TASK PROMPT: Swap "shield" for "badge" in everything from the line containing "1366x768 pixels. Task: Select" down to the line containing "click(183, 238)" in the listing below, and reproduce those lines with no other changes.

DATASET RECORDS:
# # # # # # #
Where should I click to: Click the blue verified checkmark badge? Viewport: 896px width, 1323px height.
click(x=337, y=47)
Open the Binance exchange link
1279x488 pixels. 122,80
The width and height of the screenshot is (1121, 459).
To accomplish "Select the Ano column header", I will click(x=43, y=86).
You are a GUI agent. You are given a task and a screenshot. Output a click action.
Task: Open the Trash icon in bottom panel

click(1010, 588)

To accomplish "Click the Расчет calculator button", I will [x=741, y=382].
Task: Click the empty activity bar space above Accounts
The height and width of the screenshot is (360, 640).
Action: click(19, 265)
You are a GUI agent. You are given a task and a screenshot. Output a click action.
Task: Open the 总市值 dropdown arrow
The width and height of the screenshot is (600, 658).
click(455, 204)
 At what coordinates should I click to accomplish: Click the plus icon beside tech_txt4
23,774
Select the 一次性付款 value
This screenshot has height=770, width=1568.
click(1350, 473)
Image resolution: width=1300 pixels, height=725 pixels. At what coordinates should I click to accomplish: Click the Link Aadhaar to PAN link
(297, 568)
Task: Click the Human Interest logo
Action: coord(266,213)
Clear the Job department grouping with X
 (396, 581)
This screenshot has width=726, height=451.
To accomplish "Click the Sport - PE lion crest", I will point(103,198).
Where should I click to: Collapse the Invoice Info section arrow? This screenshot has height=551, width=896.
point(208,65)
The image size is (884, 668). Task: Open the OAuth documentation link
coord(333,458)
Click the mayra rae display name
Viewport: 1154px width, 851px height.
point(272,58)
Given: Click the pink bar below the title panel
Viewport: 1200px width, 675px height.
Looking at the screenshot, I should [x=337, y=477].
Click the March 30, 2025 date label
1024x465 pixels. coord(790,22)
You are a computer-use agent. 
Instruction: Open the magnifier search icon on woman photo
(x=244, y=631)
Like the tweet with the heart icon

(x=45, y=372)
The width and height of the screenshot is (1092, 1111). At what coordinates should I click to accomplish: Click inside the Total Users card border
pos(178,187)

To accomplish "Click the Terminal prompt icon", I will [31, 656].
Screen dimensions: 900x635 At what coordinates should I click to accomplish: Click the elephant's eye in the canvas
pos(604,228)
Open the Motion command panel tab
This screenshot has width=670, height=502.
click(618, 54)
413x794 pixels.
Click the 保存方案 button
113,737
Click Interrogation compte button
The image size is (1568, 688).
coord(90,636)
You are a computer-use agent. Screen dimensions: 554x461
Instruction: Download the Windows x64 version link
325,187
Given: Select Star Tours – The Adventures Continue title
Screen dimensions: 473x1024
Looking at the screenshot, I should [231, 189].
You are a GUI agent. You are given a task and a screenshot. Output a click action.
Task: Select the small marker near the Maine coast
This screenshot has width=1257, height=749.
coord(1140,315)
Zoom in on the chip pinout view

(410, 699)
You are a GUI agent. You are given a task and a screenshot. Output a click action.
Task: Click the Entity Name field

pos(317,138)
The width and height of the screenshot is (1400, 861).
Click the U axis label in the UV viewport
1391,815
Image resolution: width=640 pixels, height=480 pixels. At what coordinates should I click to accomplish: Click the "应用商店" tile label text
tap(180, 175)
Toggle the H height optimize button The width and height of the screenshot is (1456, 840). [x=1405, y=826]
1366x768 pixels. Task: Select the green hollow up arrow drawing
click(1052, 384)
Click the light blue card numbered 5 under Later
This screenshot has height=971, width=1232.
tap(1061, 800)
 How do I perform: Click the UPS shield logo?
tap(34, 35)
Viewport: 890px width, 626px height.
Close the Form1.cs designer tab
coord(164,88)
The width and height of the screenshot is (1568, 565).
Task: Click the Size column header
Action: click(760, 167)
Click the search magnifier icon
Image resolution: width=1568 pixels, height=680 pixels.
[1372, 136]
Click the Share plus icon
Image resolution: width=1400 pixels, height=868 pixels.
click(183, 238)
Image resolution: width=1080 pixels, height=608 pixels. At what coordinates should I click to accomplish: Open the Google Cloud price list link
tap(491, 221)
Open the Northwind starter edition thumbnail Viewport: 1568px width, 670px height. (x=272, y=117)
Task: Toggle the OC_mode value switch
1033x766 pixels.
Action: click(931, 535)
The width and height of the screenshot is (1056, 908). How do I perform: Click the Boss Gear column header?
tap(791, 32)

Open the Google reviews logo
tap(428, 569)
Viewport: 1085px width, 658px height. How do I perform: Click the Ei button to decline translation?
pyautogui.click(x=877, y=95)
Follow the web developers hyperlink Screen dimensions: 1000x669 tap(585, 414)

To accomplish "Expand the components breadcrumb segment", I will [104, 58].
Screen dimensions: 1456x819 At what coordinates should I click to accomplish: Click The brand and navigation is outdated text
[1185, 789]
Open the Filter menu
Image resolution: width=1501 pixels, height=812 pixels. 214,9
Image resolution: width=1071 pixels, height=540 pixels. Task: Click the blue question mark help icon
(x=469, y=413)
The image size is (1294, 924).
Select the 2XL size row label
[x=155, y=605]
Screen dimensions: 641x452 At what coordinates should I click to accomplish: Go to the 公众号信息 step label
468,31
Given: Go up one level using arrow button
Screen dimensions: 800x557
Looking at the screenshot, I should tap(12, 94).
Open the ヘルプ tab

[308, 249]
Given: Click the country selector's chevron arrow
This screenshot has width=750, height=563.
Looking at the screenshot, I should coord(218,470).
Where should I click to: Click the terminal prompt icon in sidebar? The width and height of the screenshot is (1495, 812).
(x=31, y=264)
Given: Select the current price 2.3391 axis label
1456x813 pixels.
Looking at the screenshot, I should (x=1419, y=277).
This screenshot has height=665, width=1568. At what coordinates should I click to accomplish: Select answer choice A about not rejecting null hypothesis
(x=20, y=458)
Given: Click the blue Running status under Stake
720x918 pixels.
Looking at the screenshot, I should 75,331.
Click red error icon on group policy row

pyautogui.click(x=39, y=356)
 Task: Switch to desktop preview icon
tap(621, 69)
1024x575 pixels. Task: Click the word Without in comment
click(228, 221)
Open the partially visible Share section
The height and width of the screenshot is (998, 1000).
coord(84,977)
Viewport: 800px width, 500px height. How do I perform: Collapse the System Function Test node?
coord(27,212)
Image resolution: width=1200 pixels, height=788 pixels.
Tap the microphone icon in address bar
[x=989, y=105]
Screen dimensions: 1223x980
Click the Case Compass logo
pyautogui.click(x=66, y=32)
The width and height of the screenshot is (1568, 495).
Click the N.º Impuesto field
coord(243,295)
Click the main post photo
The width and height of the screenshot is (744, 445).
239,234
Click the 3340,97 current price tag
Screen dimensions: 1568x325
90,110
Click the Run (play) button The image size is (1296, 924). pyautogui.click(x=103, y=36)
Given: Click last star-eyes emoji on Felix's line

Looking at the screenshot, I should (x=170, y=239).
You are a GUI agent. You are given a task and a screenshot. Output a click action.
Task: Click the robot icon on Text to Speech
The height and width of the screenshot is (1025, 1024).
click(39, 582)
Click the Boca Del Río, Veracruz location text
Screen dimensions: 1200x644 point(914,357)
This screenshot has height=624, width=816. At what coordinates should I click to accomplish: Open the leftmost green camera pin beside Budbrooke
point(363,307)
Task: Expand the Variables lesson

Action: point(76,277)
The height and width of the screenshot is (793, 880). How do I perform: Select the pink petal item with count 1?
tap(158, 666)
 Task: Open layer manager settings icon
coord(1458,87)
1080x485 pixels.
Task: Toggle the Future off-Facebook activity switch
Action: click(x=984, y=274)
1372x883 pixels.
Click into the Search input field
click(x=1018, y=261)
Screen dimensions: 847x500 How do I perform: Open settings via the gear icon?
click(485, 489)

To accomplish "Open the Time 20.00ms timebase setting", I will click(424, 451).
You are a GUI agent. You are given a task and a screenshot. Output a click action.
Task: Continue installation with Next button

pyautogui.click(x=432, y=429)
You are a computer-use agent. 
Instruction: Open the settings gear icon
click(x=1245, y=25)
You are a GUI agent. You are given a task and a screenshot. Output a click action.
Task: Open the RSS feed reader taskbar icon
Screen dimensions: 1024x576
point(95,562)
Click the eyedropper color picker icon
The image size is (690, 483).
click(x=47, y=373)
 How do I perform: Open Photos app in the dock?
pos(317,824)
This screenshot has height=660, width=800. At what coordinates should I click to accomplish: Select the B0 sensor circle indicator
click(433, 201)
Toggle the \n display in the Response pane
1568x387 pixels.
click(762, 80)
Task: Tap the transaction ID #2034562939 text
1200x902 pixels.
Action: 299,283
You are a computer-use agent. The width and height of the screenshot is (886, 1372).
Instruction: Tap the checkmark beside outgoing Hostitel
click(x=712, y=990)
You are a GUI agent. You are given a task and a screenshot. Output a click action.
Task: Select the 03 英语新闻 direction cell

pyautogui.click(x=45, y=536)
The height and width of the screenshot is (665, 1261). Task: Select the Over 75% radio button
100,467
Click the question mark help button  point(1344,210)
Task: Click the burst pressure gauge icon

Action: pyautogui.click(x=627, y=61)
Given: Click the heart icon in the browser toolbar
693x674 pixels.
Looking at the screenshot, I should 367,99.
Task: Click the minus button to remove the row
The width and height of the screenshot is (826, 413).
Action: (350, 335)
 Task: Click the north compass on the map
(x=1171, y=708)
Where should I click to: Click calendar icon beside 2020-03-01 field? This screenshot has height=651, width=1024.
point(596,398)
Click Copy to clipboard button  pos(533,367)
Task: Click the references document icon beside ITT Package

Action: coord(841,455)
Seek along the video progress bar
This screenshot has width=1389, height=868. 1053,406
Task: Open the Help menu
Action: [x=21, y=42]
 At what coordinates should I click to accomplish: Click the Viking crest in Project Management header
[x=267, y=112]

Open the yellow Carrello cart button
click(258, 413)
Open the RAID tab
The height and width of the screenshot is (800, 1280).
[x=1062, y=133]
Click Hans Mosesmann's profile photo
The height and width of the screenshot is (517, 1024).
# # # # # # #
EXERCISE RESULT:
1366x768 pixels. Task: Select the green hollow up arrow drawing
click(1052, 384)
Click the light blue card numbered 5 under Later
This screenshot has height=971, width=1232.
tap(1061, 800)
 How do I perform: Click the UPS badge logo?
tap(34, 35)
Viewport: 890px width, 626px height.
Close the Form1.cs designer tab
coord(164,88)
The width and height of the screenshot is (1568, 565).
Task: Click the Size column header
Action: click(760, 167)
Click the search magnifier icon
Image resolution: width=1568 pixels, height=680 pixels.
[1372, 136]
Click the Share plus icon
Image resolution: width=1400 pixels, height=868 pixels.
click(183, 238)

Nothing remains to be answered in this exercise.